As vésperas de deixar o governo, a presidente Dilma Rousseff passa a apostar todas as fichas do jogo na possibilidade de um eventual governo de Michel Temer desandar com as pressões de movimentos sociais e com a abertura do processo de impeachment contra o vice na Câmara. Com a ajuda do ex-presidente Luiz Inácio Lula da Silva — que pretende vir a Brasília todas as semanas até o julgamento do mérito do processo — Dilma articulará no Palácio da Alvorada para convencer os senadores a reverter o clima na Casa. Ao lado de Lula, ela deve viajar pelo país, na tentativa de convencer senadores a modificarem o voto.

Ela terá o suporte de cinco governadores do Norte e Nordeste: Rui Costa (Bahia), Camilo Santana (Ceará), Tião Viana (Acre), Flávio Dino (Maranhão) e Wellington Dias (Piauí). Na votação da admissibilidade do impedimento na Câmara, os governadores fizeram um intensivão para mudar a opinião de deputados das bancadas estaduais nos últimos instantes. Um dos deputados catequizados de última hora é o atual presidente da Câmara, Waldir Maranhão (PP-MA), que mudou o voto aos 45 minutos do segundo tempo. Aliado do presidente da Câmara afastado, Eduardo Cunha (PMDB-RJ), é Waldir que estará à frente da Casa nos próximos dias. Por isso, caberá a ele definir o andamento do processo de impedimento contra Temer.
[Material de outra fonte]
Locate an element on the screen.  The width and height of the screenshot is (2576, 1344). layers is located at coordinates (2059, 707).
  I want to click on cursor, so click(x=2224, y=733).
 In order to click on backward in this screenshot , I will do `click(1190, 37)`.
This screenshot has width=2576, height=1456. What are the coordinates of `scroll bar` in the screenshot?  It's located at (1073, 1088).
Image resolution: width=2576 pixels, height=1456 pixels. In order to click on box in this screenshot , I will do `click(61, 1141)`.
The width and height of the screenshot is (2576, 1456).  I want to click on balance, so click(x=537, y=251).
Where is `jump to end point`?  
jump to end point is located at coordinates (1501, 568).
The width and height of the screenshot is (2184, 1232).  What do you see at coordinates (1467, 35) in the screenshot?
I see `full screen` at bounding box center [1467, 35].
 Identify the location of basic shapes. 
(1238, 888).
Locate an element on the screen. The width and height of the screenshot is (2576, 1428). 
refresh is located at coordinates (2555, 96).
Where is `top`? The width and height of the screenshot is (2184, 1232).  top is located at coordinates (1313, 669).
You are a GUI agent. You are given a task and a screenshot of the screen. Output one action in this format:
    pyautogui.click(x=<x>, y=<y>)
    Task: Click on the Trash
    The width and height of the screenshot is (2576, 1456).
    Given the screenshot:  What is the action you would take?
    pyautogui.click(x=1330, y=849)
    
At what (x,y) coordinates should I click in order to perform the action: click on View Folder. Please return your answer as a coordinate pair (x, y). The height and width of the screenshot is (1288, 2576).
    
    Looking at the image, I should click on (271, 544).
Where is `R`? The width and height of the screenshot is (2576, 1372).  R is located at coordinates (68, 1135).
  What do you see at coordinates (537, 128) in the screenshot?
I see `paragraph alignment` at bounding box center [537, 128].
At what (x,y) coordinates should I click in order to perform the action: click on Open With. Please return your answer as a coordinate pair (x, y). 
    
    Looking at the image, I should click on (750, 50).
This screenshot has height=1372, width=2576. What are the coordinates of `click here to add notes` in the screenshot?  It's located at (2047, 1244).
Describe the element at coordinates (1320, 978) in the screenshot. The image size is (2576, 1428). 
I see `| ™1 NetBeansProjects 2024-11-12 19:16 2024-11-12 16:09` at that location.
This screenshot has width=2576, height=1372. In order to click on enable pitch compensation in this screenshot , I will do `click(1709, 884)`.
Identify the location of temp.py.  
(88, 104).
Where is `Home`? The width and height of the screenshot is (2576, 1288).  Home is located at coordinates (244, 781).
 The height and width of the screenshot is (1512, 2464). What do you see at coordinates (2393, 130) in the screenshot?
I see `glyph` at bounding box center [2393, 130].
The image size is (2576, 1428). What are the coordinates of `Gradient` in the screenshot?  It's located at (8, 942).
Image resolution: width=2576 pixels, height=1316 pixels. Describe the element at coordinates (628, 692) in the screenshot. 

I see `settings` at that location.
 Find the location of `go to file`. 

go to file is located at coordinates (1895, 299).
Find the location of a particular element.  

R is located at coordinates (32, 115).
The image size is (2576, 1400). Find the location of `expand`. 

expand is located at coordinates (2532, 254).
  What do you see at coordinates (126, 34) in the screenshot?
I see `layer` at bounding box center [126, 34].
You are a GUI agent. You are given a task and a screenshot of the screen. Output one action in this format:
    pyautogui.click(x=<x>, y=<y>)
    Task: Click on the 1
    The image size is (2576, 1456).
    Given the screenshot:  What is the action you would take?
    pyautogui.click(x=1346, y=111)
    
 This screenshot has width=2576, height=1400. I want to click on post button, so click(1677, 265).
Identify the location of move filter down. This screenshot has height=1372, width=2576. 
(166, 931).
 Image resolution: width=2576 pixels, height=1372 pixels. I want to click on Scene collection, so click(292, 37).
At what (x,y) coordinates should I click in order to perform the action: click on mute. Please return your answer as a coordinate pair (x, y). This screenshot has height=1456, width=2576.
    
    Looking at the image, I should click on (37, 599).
Em Porto Alegre para a comemoração do Dia das Mães, Dilma Rousseff recebeu ontem a homenagem de cerca de 50 simpatizantes que se reuniam na frente do prédio dela. A petista tirou fotos, ganhou buquês de flores e desejou feliz Dia das Mães, mas não conversou com a imprensa. No ato deste domingo, os apoiadores de Dilma falaram palavras contrárias ao processo de impeachment e levaram cartazes com dizeres como “Fica, Querida”. Mais cedo, a presidente pedalou pela capital gaúcha.